Help build the future of open source observability software Open positions

Check out the open source projects we support Downloads

We cannot remember your choice unless you click the consent notice at the bottom.

How to monitor a MySQL NDB cluster with Grafana

How to monitor a MySQL NDB cluster with Grafana

2024-01-17 10 min

Jason Mallory is a senior MySQL/SQL server database administrator who develops monitoring and alerting solutions for operations departments in the aerospace industry. Jason is also a Grafana Champion. 

MySQL Network Database — or NDB, for short — is an in-memory, sharded database platform. Consisting of several moving parts, NDB can be one of the most challenging database platforms to monitor. However, monitoring NDB cluster health is crucial to ensure reliability and performance. 

While it’s possible to use MySQL Enterprise Manager to monitor NDB, this method can require a lot of manual maintenance and effort. Instead, in this blog post, we’ll explore how you can use Grafana to more easily monitor NDB nodes in near real-time.

To get most of our metrics, we will poll from MySQL API nodes using a BASH script. We will then store many of these metrics in InfluxDB 1.8, as it’s a time series-based database that most administrators and developers are familiar with. We will ingest logs from the MGM nodes and store them in Grafana Loki; these will be used mainly for alerting. Then, we will create visual alerts within Grafana from our InfluxDB and Loki data sources.

But first, an overview of NDB processes

Before getting started, it’s helpful to note that the NDB platform consists of three major components, or processes

First, there’s the  ndb_mgm process, which is the cluster manager. This is the service that holds the configurations of the cluster, manages sharding and paging within memory, performs snapshots to disk, and manages the quorum of nodes within the cluster. It also partitions the data across the various nodes and groups within the cluster.

Next is the ndbd process, which connects the data nodes to the cluster and allows memory and disk resources to be available for the cluster to store data and indexes.

Lastly, there’s the MySQL process within the NDB platform, known as the API node. This is because this is the access point to the NDB database engine, which can consist of SQL and NoSQL queries at any given time. It is also where the NDB table and index information is stored locally in the InnoDB MySQL schema.

A diagram of NDB cluster components.
NDB cluster components. Source: https://dev.mysql.com/doc/refman/8.0/en/mysql-cluster-overview.html

Requirements 

To monitor NDB, you’ll need several components:

  • MySQL client: To run queries against the API node.
  • Telegraf: To monitor various parts of the operating system, as well as support targeted process monitoring of ndb_mgm and ndbd processes.
  • InfluxDB: To store trend data on the NDB platform, along with alert data.
  • Promtail: To gather ndb_mgmd logs.
  • Loki: To monitor the ndb_mgmd logs for failures within the cluster.
  • Grafana: To create dashboards and manage our alerts. 

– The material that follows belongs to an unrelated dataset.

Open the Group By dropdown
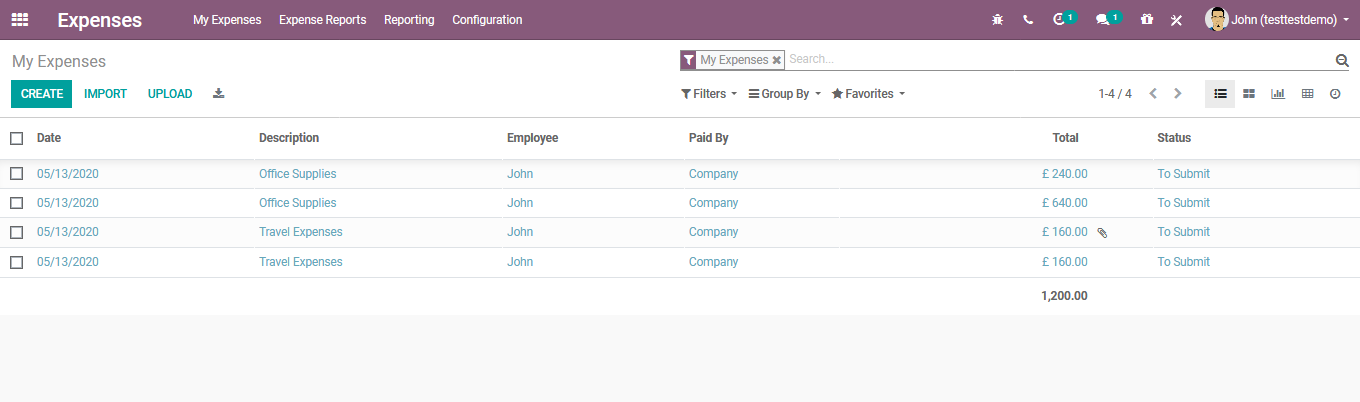The image size is (1360, 402). tap(784, 94)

We need to create a database, called ndbpolls, to send the MySQL stat query results to, and also need a one-year data retention policy to store trend information on the NDB cluster.

Poll from MySQL API

For NDB, there are specialty queries to get data related to node memory usage. These are critical to monitor and are independent of what the operating system reports. 

I wrote a script to perform the queries we need:

nodemem1=`mysql -h server -ugrafmon -ppassword -N -e 'select used from ndbinfo.memoryusage where node_id = 1 LIMIT 1;'`

This gives us a variable that we can then insert into InfluxDB:

influx -database ndbpolls -execute "insert NDBnodeMemory,NodeID=1,host=server01 values=$nodemem1"

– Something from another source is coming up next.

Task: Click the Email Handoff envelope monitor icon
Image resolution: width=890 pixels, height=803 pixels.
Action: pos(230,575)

Syntax, in terms of how you place the variables in the values, is important. In our case, we can insert a FLOAT value instead of a STRING.

We repeat this process until we have the queries and variables we need to monitor this portion of the NDB stack. We can use the Influx client to verify that the values key is a FLOAT:

> SHOW FIELD KEYS FROM NDBnodeMemory
name: NDBnodeMemory
fieldKey fieldType
-------- ---------
values   float
>

We can also verify all of the data going into the measurement is correct:

> select * from NDBnodeMemory order by time desc limit 5
name: NDBnodeMemory
time                NodeID host       values
----                ------ ----       ------
1699055880407675483 4      server04 159670272
1699055880307061679 3      server03 159662080
1699055880207231805 2      server02 159621120
1699055880107481533 1      server01 159637504
1699055820464704341 4      server04 159588352
>

This is exactly what we want to see. But now, we want this done every minute.

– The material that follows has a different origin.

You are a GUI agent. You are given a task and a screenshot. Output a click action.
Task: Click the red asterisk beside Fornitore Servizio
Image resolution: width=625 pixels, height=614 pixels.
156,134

Create a polling script with Telegraf and inputs.exe

To get the data in the timeframe we would like, it’s better to let Telegraf do the polling. We can create the poll script, ndbPolls.sh, and give the Telegraf user full ownership of the script. Now, we add the inputs.exec to run the script every minute:

[[inputs.exec]]
   interval = "60s"
   commands = [
       "/usr/local/telegraf/ndbPolls.sh",
   ]
   timeout = "50s"

Save and test the configuration to ensure everything works as it should. Restart the Telegraf service and check the logs for errors. I can tell you from experience, permissions are the biggest hindrance — so just be aware of the script permissions and ownership. Then, verify the data is going into InfluxDB by checking the measurements. As each minute passes, you should see new data entering within all the measurements.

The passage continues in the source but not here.